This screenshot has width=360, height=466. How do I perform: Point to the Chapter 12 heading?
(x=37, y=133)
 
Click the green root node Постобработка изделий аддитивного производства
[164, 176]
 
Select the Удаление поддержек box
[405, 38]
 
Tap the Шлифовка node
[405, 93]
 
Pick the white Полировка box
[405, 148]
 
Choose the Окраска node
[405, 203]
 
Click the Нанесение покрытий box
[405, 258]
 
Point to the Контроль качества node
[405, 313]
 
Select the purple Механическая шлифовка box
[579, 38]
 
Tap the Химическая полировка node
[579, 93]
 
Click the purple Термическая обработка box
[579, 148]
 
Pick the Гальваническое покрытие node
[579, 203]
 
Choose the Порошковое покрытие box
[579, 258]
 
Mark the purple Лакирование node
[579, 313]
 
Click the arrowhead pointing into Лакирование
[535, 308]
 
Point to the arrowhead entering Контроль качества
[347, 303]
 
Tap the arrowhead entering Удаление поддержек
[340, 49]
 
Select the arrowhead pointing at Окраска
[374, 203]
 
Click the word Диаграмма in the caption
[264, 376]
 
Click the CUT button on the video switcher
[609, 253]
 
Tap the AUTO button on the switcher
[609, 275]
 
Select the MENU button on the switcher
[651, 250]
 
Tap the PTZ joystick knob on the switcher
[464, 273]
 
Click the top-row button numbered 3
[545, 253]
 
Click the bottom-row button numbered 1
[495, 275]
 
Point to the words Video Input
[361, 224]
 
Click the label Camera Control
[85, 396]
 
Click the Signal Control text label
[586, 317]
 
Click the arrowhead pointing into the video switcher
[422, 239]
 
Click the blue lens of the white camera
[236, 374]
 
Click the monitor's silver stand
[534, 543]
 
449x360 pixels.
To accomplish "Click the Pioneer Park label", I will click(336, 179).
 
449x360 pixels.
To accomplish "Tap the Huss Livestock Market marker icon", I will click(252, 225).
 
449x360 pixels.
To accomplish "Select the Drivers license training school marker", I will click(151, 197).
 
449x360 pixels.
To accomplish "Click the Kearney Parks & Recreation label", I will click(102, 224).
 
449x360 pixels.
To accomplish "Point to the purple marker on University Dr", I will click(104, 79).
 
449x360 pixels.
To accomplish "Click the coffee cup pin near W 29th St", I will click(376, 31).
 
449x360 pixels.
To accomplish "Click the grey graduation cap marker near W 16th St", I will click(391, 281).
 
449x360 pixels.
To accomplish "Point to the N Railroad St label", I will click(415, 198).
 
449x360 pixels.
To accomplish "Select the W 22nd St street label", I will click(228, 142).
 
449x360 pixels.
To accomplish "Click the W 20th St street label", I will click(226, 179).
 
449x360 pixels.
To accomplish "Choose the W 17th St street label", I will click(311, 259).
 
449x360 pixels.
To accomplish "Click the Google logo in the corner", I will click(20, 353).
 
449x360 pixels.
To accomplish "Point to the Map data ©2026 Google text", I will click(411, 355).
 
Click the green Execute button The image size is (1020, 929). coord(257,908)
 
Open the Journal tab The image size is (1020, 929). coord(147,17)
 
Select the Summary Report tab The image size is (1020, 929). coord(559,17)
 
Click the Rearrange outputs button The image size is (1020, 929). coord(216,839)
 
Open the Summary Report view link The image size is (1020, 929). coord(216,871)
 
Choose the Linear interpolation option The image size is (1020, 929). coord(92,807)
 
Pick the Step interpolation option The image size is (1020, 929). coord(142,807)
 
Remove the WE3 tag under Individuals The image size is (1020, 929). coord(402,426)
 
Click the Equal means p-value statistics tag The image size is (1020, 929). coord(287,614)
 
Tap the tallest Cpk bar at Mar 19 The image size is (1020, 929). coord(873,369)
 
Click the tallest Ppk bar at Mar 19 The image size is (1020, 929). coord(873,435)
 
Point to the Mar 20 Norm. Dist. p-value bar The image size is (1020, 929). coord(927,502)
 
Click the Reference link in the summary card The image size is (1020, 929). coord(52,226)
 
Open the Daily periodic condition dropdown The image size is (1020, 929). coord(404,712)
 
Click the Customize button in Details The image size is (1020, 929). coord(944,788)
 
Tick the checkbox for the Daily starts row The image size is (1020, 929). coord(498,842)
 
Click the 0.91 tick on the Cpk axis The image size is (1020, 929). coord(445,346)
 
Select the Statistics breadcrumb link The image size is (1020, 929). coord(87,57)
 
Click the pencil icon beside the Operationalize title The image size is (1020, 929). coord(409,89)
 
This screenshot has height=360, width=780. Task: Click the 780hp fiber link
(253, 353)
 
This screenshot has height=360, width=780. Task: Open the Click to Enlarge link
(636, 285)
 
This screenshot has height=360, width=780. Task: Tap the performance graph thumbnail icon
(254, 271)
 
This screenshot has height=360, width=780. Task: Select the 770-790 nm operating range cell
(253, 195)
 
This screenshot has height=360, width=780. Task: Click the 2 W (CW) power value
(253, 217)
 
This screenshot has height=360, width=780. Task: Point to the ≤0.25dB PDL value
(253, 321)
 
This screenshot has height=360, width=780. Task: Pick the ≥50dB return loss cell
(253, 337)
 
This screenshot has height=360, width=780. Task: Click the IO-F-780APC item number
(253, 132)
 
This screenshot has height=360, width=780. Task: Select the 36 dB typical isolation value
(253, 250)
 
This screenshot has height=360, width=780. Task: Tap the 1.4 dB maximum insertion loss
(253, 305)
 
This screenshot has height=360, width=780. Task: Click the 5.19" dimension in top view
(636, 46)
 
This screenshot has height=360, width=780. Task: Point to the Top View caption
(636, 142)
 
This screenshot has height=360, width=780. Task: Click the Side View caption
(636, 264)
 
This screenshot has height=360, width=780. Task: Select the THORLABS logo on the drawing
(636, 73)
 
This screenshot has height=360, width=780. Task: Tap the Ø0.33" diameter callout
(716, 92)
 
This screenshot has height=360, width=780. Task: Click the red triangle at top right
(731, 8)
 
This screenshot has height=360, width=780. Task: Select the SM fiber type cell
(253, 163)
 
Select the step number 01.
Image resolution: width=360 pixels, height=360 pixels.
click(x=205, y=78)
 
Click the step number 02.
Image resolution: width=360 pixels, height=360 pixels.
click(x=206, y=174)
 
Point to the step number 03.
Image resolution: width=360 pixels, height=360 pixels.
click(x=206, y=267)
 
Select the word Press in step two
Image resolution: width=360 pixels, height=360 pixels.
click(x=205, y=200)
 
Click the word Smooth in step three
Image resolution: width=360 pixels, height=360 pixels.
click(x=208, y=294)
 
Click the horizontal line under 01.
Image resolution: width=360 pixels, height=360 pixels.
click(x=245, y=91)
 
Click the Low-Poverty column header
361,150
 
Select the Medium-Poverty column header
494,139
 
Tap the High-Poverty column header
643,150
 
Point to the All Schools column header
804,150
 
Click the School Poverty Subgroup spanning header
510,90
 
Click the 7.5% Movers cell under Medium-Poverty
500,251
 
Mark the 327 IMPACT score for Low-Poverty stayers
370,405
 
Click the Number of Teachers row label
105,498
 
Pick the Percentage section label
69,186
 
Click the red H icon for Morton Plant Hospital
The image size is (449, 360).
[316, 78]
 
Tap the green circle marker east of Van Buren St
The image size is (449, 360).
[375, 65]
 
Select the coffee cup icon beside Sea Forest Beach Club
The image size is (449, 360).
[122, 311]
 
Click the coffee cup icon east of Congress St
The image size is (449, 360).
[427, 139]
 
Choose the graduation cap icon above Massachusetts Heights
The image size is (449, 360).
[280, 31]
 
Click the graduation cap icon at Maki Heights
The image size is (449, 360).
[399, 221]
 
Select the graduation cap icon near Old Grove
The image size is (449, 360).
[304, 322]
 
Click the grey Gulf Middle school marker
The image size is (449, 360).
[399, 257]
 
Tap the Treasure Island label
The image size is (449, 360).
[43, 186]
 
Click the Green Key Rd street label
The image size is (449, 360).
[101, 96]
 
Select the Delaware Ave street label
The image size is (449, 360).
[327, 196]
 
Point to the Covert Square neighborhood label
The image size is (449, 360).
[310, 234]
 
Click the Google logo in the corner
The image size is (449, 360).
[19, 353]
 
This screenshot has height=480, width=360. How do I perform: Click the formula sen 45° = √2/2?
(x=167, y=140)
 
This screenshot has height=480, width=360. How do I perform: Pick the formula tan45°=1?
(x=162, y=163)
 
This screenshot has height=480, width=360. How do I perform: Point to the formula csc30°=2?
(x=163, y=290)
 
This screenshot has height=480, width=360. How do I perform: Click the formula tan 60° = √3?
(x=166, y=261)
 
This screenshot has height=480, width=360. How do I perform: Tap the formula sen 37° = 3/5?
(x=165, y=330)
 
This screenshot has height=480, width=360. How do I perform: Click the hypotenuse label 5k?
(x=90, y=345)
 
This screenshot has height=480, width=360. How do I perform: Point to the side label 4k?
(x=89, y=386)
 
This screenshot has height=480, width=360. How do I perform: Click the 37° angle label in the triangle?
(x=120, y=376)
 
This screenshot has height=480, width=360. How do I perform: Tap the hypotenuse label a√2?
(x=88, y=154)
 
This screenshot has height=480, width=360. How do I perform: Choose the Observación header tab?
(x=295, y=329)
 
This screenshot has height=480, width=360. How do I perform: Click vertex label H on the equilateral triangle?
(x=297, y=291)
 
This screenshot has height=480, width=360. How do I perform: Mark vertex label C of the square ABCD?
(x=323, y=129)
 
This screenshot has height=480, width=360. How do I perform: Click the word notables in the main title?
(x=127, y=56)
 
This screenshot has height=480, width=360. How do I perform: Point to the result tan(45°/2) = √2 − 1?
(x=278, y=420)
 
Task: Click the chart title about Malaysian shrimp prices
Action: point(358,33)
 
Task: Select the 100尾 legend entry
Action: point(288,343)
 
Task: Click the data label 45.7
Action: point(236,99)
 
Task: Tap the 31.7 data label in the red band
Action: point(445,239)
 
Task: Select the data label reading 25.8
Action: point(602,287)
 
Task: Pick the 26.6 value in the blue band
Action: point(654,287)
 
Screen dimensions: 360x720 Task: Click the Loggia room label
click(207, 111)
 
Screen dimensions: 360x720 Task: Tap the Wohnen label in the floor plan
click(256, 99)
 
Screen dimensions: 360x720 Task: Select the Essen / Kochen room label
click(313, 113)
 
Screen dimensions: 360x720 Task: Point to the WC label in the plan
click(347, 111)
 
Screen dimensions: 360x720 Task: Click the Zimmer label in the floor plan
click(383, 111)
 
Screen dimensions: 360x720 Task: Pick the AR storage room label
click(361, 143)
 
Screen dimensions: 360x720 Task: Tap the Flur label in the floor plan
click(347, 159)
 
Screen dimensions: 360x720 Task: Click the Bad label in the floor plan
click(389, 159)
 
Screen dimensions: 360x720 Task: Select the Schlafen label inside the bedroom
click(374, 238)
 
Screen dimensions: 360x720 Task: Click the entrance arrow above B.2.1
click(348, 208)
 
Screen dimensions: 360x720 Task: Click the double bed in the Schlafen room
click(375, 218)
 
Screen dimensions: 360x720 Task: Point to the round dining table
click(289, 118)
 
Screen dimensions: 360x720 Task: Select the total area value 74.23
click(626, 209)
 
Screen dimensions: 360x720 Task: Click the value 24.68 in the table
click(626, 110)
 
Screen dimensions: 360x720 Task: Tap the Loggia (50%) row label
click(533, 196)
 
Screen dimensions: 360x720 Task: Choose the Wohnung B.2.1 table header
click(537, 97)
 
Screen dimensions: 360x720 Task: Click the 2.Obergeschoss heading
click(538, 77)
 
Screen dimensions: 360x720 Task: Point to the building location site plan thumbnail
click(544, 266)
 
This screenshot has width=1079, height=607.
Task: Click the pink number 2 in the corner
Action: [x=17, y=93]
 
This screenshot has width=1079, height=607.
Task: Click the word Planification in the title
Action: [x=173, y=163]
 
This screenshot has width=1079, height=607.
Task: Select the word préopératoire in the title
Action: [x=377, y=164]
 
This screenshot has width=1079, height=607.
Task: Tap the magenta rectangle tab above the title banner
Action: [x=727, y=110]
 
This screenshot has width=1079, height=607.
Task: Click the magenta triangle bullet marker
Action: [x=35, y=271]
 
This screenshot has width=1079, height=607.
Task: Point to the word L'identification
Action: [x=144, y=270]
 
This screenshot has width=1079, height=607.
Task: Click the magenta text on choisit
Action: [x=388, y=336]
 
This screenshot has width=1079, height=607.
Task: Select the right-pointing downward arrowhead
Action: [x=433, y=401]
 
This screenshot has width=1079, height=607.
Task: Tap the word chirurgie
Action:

--------

PROBLEM DESCRIPTION:
Which lines in the records above contain the word "node", with case counting? Report each of those lines in full.

FULL RESPONSE:
Click the green root node Постобработка изделий аддитивного производства
Tap the Шлифовка node
Choose the Окраска node
Point to the Контроль качества node
Tap the Химическая полировка node
Pick the Гальваническое покрытие node
Mark the purple Лакирование node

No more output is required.